> Extracted material
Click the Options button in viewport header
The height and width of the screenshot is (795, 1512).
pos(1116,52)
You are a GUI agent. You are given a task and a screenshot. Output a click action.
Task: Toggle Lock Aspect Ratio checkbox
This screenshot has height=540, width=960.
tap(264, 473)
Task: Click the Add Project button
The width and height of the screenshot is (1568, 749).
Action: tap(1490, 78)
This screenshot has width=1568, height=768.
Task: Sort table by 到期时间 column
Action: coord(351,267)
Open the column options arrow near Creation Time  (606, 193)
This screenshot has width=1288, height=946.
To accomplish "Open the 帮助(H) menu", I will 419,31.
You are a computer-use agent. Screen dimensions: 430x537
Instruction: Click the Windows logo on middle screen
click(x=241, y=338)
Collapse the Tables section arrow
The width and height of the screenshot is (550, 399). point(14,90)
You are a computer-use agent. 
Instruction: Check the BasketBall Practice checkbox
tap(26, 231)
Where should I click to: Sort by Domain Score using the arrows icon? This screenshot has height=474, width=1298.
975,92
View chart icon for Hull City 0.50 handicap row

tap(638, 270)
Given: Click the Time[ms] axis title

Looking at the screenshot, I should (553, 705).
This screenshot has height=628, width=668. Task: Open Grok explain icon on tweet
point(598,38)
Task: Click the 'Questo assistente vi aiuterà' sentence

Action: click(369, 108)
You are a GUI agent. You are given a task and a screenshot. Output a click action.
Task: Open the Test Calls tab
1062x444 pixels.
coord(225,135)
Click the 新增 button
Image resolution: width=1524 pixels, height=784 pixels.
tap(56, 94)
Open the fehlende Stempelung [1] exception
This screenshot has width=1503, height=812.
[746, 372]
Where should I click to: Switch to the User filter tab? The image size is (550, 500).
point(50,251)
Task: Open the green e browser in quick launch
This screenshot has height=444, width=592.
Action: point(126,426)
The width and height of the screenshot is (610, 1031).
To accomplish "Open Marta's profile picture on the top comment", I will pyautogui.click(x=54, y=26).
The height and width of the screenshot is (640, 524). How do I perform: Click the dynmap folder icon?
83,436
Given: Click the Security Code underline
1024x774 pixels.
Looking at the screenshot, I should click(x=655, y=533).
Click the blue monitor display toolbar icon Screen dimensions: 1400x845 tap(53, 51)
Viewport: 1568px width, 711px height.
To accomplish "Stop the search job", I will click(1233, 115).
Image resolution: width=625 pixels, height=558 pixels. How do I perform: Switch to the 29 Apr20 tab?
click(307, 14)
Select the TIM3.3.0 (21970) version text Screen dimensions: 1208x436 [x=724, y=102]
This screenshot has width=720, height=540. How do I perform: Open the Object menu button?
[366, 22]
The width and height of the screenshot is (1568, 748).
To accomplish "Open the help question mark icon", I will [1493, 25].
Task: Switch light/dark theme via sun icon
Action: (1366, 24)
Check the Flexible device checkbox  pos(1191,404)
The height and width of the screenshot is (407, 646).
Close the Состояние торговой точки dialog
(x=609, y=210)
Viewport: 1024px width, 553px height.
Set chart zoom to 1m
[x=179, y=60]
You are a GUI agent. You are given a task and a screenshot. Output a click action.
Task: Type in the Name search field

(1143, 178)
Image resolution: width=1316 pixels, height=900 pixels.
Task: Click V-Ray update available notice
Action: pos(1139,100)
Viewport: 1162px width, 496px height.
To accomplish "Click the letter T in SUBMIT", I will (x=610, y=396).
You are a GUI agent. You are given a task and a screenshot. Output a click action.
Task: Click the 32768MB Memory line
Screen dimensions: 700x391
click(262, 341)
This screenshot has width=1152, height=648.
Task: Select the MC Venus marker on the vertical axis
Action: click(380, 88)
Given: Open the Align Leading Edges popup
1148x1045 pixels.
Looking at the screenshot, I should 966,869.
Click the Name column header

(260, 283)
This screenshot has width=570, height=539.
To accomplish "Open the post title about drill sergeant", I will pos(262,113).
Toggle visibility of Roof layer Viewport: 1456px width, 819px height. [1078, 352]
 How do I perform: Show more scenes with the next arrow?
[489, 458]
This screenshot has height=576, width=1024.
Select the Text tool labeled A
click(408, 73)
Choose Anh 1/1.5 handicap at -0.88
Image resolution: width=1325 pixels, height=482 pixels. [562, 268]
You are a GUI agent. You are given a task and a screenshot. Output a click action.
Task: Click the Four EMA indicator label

> What to produce
Search the data above and return each line in which "Toggle" occurs.

> Problem solution
Task: Toggle Lock Aspect Ratio checkbox
Toggle visibility of Roof layer Viewport: 1456px width, 819px height. [1078, 352]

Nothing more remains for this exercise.